Maybe he was supposed to be a cross country coach all along. It just took Brad Hake more than 20 years to get there.

In his first year as a freshman football coach at Helias in 1993, Hake remembers watching the cross country team practice while running the track around the football practice field.

"I'm not making this up, when I was watching them I wondered what it was like to coach cross country," Hake said Friday after he was introduced as the new head coach of the program. "So a long time ago, I did envision myself as being a cross country coach."

Hake served as an assistant football coach for 21 years. He also spent time with the school's basketball and baseball programs through the years.

Hake joined the cross country staff as an assistant last fall after coaching the distance runners in track in the 2015 season.

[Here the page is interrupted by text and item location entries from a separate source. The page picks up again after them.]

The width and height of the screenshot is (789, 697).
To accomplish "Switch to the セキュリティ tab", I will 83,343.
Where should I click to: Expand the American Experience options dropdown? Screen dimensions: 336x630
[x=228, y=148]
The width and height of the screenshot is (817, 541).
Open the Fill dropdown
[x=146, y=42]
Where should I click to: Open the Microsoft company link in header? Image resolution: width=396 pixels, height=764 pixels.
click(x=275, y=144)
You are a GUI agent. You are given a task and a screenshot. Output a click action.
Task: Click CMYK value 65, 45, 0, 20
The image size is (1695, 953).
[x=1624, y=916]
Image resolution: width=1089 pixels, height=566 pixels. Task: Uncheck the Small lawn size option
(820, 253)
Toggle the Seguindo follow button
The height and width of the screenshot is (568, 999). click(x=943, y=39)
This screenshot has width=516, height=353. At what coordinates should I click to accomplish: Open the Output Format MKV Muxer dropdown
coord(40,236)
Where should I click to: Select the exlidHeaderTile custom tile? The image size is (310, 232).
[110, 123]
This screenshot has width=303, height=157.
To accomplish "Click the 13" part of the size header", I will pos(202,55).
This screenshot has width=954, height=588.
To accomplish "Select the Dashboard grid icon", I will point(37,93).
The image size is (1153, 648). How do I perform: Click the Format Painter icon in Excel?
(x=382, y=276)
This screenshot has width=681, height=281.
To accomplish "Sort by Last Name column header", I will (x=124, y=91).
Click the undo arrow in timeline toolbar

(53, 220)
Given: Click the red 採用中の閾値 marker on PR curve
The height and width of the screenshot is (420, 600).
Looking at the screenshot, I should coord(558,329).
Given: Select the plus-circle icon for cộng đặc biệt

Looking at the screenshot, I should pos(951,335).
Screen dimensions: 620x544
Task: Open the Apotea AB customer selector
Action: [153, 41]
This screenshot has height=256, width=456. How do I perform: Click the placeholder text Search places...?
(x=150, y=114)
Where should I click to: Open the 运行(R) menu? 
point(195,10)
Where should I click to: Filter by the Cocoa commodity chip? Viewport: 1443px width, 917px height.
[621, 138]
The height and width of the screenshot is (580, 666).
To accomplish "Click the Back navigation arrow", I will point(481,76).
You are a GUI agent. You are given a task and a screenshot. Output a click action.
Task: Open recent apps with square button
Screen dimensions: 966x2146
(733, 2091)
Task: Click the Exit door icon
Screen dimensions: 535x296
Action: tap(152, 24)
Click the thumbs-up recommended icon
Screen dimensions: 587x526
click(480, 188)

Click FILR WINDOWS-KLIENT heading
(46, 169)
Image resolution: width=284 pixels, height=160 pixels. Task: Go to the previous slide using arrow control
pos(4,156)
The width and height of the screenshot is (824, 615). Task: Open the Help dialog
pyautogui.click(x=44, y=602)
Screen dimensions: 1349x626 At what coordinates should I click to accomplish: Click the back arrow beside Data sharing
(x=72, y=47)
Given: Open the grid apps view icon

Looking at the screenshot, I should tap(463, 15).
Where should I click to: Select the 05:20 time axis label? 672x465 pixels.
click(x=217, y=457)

"I found out I loved working with those kids," Hake said. "The cross country team is a family and I'm happy to get the chance to continue working with them."

One of the team members is indeed family as his daughter, Abby, has run cross country her first two years at Helias.

"It's great for Brad to get an opportunity to be a head coach at this school," Helias activities director Brad Dempsey said Friday. "I have heard from numerous people he's one of the best teachers in the building, one of the best at building relationships with the kids."

It will be the first head coach position for Hake, an all-state football player at Helias who started coaching at his alma mater in 1993.

"Over half of my life, I've been involved in coaching and teaching at Helias," Hake said. "You are always around great people."

Being a head coach of a sport wasn't necessarily a career goal, Hake said.

"I just wanted an interview and whoever they chose was going to be for the best because our school deserves the best," he said. "I just wanted to earn it and I think that's what happened."

He thinks his experience in various other sports can be a positive for cross country.

"In the end, you are working with young people to try and not only become better athletes, but better people," Hake said. "I'm very excited, it's unbelievable the great kids we get to work with."

Hake replaces Mary Haskamp, who stepped down last month after 28 seasons in a Hall of Fame career.

"Mary did a great job, she's had a lot of success through the years," Hake said. "I hope to continue that."

The Helias girls finished fourth last fall to earn their second consecutive Class 3 team trophy, while the boys also qualified for the state championships and finished seventh.